Common Poorwill is rare west of the Cascades crest, and not that easy to find in the eastern part of the state. The most reliable location that I know of, among sites that are featured on Oregon Birding Trails, is Hot Springs Campground on Hart Mountain National Antelope Refuge (Basin & Range Birding Trail).
Hooded Merganser can be found pretty regularly in the Willamette Valley, except while females are on nests when they tend to be secretive.
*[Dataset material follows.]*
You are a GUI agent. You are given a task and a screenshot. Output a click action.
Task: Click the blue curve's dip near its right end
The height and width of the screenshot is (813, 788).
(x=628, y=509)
This time of the year (March) they are very easy to see at Willamette Valley Birding Trail sites such as William L. Finley NWR, Ankeny NWR, Baskett Slough NWR, and E.E. Wilson Wildlife Area.
Common Mergansers are fairly easy to see along rivers throughout western Oregon.
Snowy Egret is rare in most of the state, but can be found around Coos Bay on the SW Oregon coast, and (during nesting season) at a few sites in the Basin & Range region.
Rock Sandpiper is a rare but annual visitor to a few favored sites on the Oregon coast, and seems like a good choice for this category.
American Dipper is moderately common along streams in the Cascades, Coast Range, and a few places in the Basin & Range and Blue Mountains regions.
Snow Buntings are indeed rare across most of Oregon, except the NE corner of the state which regularly gets flocks in winter. It’s hard to imagine that someone would travel to Oregon to look for one, since the odds are much better in the Upper Midwest. Possibly a more interesting regional bird to highlight might be Gray-crowned Rosy-Finch (nests in Cascades), or Black Rosy-Finch (nests on Steens Mtn in the Basin & Range region).
Least Bittern (mentioned in the Mt. McLoughlin loop writeup) has only been reported a handful of times in the past 20 years. It could well count as the rarest bird that might possibly nest in the state.